Por alguna razón, interesa menos lo que diga el jefe del estado que el hecho de que no le haga caso nadie. En realidad ambos términos de la enunciación forman un palíndromo. No interesa el mensaje porque no lo escucha nadie y nadie lo escucha porque no interesa. Este año la noticia ha sido que la audiencia del mensaje navideño del rey, cuya vida dios guarde muchos años, ha sido la segunda más baja de su ejecutoria. La noticia la ha servido una inteligencia artificial, la que mide los flujos de energía que circulan por el mundo, porque la inteligencia natural estaba a otras: la cena de nochebuena y las pejigueras consiguientes. El mensaje del rey es la apoteosis del despiste nacional, el cénit del desentendimiento de la sociedad con el estado que la gobierna. Es una señal de salud mental, por otra parte: la ciudadanía está impermeabilizada al caos que predica y produce la clase dirigente.

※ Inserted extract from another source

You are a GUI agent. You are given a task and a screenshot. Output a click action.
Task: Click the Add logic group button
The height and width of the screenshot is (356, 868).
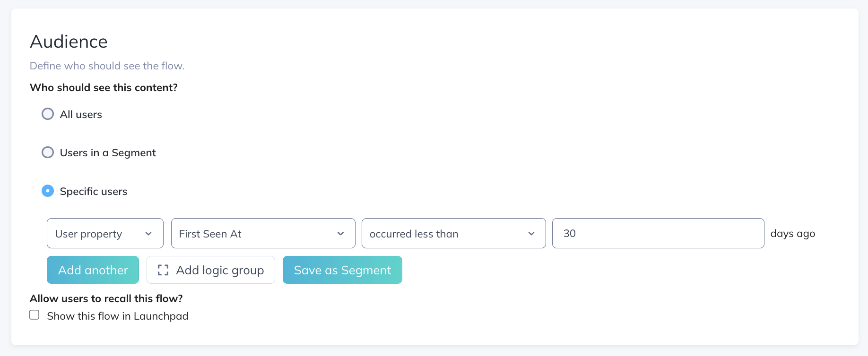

También es una señal de que este caos es una impostura, de la que, lo quiera o no, forma parte el rey y sus mensajes navideños.
Este desasistimiento de la atención popular a lo que predica el monarca tuvo este año, sin embargo, una excepción de relumbrón: don Puigdemont ha visto y oído el mensaje con mucha atención y ha descubierto en él la imposibilidad de que don Felipe de Borbón entienda la democracia. La mala noticia para el glosador de mensajes reales es que en Cataluña la alocución real tuvo más audiencia que la de don Puigdemont. Estos catalanes son la monda. Acaso por eso, don Puigdemont debe estar pensando que no sería mala idea postularse como presidente de la república española, a la vista de que la catalana es tiempo perdido y, dicho sea de paso, que su partido ocupa un modesto cuarto lugar en las preferencias de sus compatriotas.
Ay, también los republicanos están mohínos por la poca atención que los españoles prestan al rey. Si la aquiescencia popular a sus mensajes navideños fuera masiva y entusiasta habría ocasión para el lamento y daría la razón a ese sentimiento de derrota que está ínsito en el gen republicano. Pero si nadie hace caso al rey, quiere decirse que la república no brota por falta de republicanismo, que no es lo mismo que abundancia de monarquismo. Claro que remolonear ante la república es también una señal de salud mental si pensamos que un candidato a la presidencia del nuevo régimen sería un tipo como don Puigdemont, don Feijóo o don Sánchez.
Don Felipe VI, don Puigdemont et alii forman parte de la industria del espectáculo y en estas fechas tienen competidores acreditados y muy eficientes en lo suyo, desde el cuñao hasta los reyes magos, que hacen imposible la competencia. Ningún productor de televisión lanzaría un nuevo programa en navidades; de hecho los contenidos televisivos de esta época son de archivo, como es de archivo el discurso del rey en el papel de cuñao mayor del reino.
Comamos y bebamos que mañana moriremos es un mandato nihilista que está recogido en la tradición cristiana (Corintios 15.32 e Isaías, 22.13) y que seguimos devotamente en estas y otras cualesquiera fiestas del calendario en las que ni don Felipe ni don Puigdemont pintan nada porque no tienen el mando de los tipos de interés que hacen subir o bajar el precio del turrón y del marisco. El discurso de nochebuena debiera darlo la señora Lagarde con don Guindos a su vera tocando la zambomba. Así sea.